Written exercise A – Recast the rows from the line with "is (1105, 1020)." through the final line of the rows as a JSON list of strings, one string per line, with blank lines omitted.

Text provided –
# # #

This page part of the Wallowa County AGHP Site
My thanks to the Duckett family of Prineville for giving permission to put this on the Wallowa County page!
ARMEL LEE DUCKETT A.L. - AL - DUCK
Born near Cassville, Missouri, County Seat of Berry
County, near the Arkansas border, in the Ozarks or Flint Hills, 18 Sept 1894 to
Georgia Florence Campbell Duckett of Georgia and William H. Duckett of Alabama.
I have some memories of this part of the state, even though we migrated to Jasper County, by covered wagon, when I was just four years old; where I spent most of my childhood days. I was the third member of a family of thirteen children of which seven were girls and six were boys. The first child, a girl, passed away in infancy. Each child was born approximately two years apart. Coming as I did from a family of this size, I hold many memories too numerous to mention here. During my time here, at a fairly early age, I was lucky enough to get together some blacksmith tools. I also had a good blacksmith as a close neighbor where I spent most of the rainy days and learned to open- forge weld, temper, and many other tricks of the trade.

# # #

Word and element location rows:
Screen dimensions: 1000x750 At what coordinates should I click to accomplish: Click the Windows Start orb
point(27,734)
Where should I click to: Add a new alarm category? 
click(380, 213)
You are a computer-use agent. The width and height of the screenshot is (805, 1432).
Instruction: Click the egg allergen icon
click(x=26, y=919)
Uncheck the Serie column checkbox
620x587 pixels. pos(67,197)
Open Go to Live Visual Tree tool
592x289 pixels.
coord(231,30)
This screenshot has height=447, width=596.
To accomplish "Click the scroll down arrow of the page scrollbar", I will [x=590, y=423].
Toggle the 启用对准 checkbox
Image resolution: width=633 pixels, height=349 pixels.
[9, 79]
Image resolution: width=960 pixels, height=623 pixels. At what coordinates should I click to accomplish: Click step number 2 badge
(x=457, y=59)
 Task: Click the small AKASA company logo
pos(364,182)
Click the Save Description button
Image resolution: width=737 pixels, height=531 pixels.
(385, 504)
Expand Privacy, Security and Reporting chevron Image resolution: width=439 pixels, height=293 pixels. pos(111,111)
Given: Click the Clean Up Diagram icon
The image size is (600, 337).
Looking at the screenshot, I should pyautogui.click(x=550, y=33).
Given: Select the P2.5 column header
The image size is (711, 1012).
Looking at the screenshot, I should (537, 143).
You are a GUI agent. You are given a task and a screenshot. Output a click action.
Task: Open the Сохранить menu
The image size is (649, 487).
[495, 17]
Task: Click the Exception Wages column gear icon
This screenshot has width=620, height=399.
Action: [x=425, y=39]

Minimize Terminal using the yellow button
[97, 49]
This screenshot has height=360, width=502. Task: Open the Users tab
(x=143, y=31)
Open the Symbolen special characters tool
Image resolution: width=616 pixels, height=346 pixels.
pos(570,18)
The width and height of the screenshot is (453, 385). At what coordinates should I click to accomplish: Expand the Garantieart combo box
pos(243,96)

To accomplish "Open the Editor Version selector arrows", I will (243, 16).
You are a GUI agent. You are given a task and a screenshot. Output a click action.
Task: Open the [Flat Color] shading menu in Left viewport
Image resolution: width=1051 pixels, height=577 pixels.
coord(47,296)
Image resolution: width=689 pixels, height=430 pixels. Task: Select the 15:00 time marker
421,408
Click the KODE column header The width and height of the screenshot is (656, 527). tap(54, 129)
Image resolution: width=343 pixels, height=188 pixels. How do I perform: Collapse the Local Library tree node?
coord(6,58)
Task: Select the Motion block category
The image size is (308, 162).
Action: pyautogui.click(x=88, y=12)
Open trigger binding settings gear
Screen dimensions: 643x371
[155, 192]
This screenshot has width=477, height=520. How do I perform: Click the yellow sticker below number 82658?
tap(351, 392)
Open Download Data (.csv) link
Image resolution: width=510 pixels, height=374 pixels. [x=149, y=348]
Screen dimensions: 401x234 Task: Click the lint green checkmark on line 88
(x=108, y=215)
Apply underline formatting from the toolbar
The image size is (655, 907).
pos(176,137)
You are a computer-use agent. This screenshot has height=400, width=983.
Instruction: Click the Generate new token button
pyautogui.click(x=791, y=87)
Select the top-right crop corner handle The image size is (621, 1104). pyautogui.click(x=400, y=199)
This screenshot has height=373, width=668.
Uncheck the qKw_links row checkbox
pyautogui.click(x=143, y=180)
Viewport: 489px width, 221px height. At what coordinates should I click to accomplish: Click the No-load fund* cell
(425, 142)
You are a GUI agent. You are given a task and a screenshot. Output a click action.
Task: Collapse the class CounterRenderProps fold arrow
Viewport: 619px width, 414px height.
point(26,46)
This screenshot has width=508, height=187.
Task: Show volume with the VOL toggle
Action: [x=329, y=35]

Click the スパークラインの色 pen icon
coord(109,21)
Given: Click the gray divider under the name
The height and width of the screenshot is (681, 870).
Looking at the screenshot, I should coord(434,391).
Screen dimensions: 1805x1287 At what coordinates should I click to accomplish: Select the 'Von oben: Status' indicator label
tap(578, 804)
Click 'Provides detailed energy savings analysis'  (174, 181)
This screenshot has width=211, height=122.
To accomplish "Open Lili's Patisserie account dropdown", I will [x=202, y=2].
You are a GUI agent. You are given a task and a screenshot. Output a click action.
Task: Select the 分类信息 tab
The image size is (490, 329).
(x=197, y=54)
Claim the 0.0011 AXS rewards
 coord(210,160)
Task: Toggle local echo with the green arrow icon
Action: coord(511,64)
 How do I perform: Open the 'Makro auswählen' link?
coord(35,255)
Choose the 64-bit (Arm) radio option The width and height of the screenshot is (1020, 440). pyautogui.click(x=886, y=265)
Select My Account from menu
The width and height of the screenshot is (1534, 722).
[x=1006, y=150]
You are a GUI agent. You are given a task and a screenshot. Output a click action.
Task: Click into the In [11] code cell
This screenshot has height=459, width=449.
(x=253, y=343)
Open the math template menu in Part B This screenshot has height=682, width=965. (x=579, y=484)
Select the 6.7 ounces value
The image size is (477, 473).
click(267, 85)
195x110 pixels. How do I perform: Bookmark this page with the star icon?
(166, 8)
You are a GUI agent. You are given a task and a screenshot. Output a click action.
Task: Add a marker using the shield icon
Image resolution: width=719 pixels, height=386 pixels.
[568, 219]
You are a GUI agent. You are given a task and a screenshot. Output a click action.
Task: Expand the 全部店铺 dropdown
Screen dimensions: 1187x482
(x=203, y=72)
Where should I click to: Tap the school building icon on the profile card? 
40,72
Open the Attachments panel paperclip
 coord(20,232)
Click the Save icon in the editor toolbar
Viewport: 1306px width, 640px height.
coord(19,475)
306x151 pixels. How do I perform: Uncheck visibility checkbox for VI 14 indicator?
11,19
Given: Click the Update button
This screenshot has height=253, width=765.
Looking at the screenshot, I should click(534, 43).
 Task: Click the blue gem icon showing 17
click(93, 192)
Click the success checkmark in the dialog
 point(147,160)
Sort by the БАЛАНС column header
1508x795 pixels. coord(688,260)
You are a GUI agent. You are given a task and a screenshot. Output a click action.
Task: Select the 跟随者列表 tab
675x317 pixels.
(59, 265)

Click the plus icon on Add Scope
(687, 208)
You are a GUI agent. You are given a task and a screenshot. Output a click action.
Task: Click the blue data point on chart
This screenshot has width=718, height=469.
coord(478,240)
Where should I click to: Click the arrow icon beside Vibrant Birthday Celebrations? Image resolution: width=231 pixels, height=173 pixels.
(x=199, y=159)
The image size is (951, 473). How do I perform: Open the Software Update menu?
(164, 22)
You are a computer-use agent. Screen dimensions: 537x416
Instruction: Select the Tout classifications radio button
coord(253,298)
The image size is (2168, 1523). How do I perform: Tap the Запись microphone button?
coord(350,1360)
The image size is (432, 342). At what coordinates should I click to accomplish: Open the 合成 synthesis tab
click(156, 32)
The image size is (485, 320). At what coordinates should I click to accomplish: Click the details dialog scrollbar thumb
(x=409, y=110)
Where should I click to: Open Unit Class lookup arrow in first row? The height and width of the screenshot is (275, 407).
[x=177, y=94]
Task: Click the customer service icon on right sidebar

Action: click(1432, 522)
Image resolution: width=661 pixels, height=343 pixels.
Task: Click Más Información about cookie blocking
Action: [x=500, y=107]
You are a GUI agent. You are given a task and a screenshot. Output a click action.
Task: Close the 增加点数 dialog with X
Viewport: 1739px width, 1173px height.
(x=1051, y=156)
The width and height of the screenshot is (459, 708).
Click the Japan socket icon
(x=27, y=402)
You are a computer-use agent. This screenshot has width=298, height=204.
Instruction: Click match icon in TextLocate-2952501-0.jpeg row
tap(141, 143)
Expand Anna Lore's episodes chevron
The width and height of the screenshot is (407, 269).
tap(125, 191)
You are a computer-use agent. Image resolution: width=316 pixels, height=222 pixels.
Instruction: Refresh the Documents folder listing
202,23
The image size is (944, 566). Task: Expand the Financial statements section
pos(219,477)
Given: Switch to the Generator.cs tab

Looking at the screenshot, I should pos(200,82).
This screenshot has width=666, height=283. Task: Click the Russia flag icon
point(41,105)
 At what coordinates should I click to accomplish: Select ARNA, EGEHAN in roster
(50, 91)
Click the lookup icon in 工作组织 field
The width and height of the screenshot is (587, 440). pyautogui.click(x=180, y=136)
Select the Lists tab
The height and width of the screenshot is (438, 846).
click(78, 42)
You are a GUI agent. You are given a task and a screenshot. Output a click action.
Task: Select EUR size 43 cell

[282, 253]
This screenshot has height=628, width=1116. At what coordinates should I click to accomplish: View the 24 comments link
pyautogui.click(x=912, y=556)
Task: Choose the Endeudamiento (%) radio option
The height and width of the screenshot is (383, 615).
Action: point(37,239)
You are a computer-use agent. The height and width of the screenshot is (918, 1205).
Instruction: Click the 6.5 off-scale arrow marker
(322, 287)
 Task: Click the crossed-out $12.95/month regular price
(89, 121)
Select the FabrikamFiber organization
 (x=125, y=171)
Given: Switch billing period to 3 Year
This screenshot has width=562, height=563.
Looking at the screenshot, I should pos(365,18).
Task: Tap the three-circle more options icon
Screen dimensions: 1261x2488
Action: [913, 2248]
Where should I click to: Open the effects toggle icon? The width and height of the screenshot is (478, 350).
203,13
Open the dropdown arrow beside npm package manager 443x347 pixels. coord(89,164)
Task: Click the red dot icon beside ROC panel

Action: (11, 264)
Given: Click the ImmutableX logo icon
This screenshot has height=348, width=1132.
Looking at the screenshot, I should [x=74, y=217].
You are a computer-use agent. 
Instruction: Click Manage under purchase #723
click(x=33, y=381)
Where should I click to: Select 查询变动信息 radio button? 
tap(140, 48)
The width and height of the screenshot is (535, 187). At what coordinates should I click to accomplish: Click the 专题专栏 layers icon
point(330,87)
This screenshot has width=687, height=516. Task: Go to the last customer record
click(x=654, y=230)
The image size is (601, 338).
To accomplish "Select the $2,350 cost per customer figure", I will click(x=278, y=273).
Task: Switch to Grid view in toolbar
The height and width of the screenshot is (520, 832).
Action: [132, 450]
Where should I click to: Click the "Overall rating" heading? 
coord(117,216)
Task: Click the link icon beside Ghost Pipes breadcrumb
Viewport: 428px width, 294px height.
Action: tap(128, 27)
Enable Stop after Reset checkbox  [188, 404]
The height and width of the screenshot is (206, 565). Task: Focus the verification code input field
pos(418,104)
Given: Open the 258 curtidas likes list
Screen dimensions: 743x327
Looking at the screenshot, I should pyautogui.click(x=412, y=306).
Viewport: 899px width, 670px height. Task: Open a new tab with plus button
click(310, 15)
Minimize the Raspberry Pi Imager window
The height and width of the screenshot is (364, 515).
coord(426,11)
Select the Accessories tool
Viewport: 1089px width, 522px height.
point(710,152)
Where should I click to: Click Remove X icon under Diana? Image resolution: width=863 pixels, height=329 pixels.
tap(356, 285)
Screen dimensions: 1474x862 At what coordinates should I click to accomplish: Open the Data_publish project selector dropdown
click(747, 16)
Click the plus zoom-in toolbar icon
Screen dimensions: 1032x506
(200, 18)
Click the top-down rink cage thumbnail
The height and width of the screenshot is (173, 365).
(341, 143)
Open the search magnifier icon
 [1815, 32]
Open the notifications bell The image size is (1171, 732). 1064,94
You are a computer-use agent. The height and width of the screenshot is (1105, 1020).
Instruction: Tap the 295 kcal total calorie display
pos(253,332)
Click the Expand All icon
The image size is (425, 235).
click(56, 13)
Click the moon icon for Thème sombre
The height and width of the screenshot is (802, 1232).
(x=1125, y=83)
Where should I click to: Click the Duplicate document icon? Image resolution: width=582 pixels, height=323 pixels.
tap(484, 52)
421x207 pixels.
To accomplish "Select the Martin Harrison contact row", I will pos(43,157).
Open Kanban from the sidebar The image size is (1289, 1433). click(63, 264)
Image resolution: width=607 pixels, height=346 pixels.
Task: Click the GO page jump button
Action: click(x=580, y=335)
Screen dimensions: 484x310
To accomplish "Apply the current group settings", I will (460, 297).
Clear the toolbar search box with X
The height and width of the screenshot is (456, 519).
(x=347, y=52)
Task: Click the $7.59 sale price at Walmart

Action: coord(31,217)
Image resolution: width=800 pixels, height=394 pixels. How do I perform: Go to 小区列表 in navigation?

# # #

Written exercise B – Name every U.S. state mentioned in the Duckett biography.

Task solution A –
[
  "You are a computer-use agent. The height and width of the screenshot is (1105, 1020).",
  "Instruction: Tap the 295 kcal total calorie display",
  "pos(253,332)",
  "Click the Expand All icon",
  "The image size is (425, 235).",
  "click(56, 13)",
  "Click the moon icon for Thème sombre",
  "The height and width of the screenshot is (802, 1232).",
  "(x=1125, y=83)",
  "Where should I click to: Click the Duplicate document icon? Image resolution: width=582 pixels, height=323 pixels.",
  "tap(484, 52)",
  "421x207 pixels.",
  "To accomplish \"Select the Martin Harrison contact row\", I will pos(43,157).",
  "Open Kanban from the sidebar The image size is (1289, 1433). click(63, 264)",
  "Image resolution: width=607 pixels, height=346 pixels.",
  "Task: Click the GO page jump button",
  "Action: click(x=580, y=335)",
  "Screen dimensions: 484x310",
  "To accomplish \"Apply the current group settings\", I will (460, 297).",
  "Clear the toolbar search box with X",
  "The height and width of the screenshot is (456, 519).",
  "(x=347, y=52)",
  "Task: Click the $7.59 sale price at Walmart",
  "Action: coord(31,217)",
  "Image resolution: width=800 pixels, height=394 pixels. How do I perform: Go to 小区列表 in navigation?"
]

Task solution B – Missouri, Arkansas, Georgia, Alabama